New figures released today by the Building Society Association (BSA) reveal that gross mortgage lending in Q1 2023 was £13.9bn, a 23% decrease compared to Q1 2022, which stood at £17.9bn.
The report also indicates that building societies approved 85,234 mortgage loans during the first quarter of this year, marking a 24% drop from the 111,723 mortgage loans approved in Q1 2022.
However, there has been an improvement compared to the last quarter of 2022, with the current number of approvals showing a 13% rise from the 75,758 mortgage loans approved in Q4 2022.
The total outstanding mortgage balances held by building societies are currently £370.0bn. This figure has seen a 3% increase from Q1 2022, when the outstanding balances were £358.2bn, representing a steady 23% share of the total mortgage market.
The number of first-time buyers receiving loans from building societies was also highlighted in the report. A total of 21,498 first-time buyers were granted loans in Q1 2023, marking a 16% decrease from the 25,735 loans made during the same period in 2022.

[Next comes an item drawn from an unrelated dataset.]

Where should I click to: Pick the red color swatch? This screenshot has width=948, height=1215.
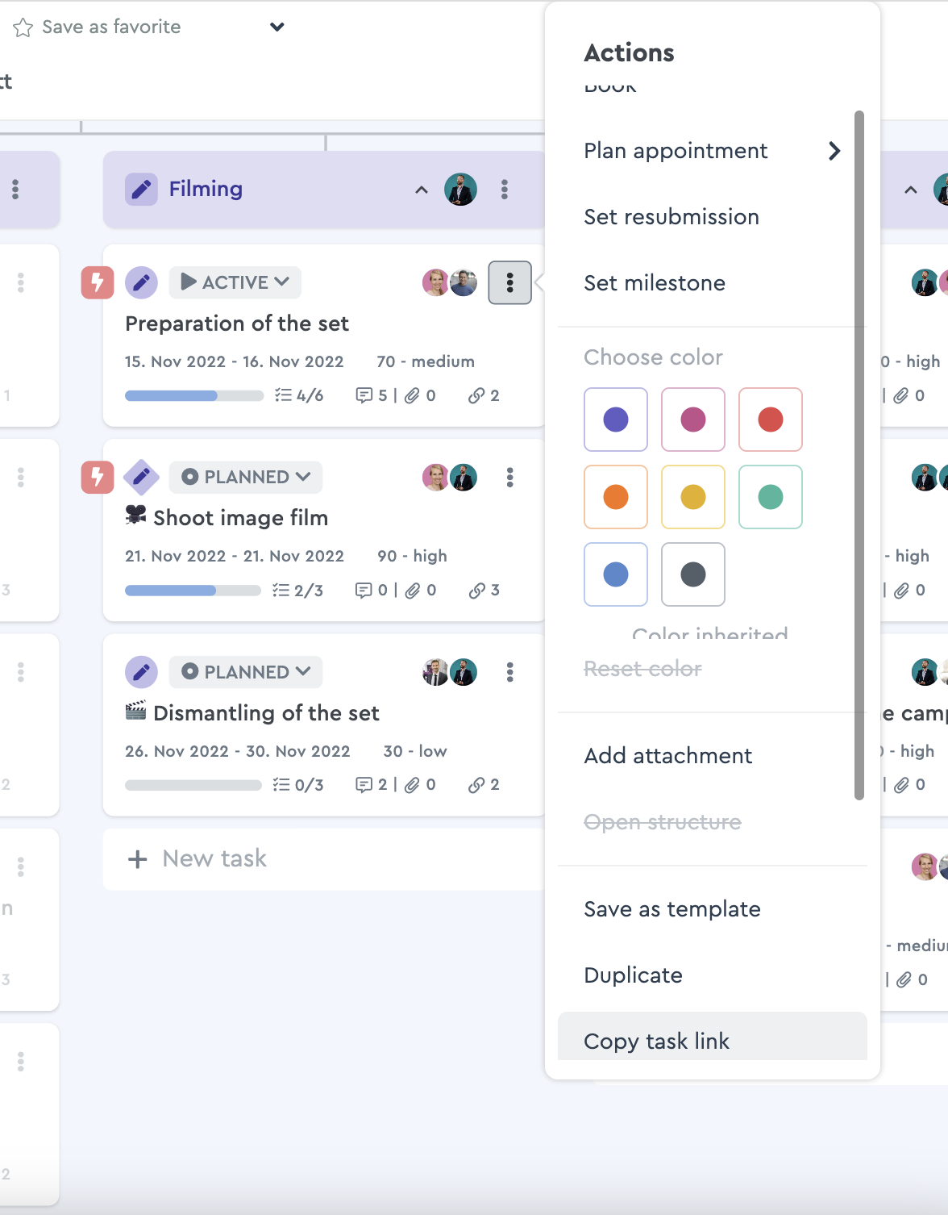point(771,420)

Robin Fieth (pictured), chief executive of the BSA, said: “The drop in gross mortgage lending compared to the same period last year reflects the impact on the housing market caused by the economic slowdown.”
Fieth also drew attention to recent tentative signs of recovery, said: “Activity in March showed tentative signs that the market is recovering, with mortgage loan approvals 13% higher than in the final quarter of 2022.”
However, he warned of continued weakness in lending volumes due to higher interest rates and increasing strains on household finances due to the rising cost of living.
He further reassured that building societies remain ready to provide a non-judgemental environment and tailored support for borrowers who may be concerned about making their mortgage payments amidst the tightened household budget.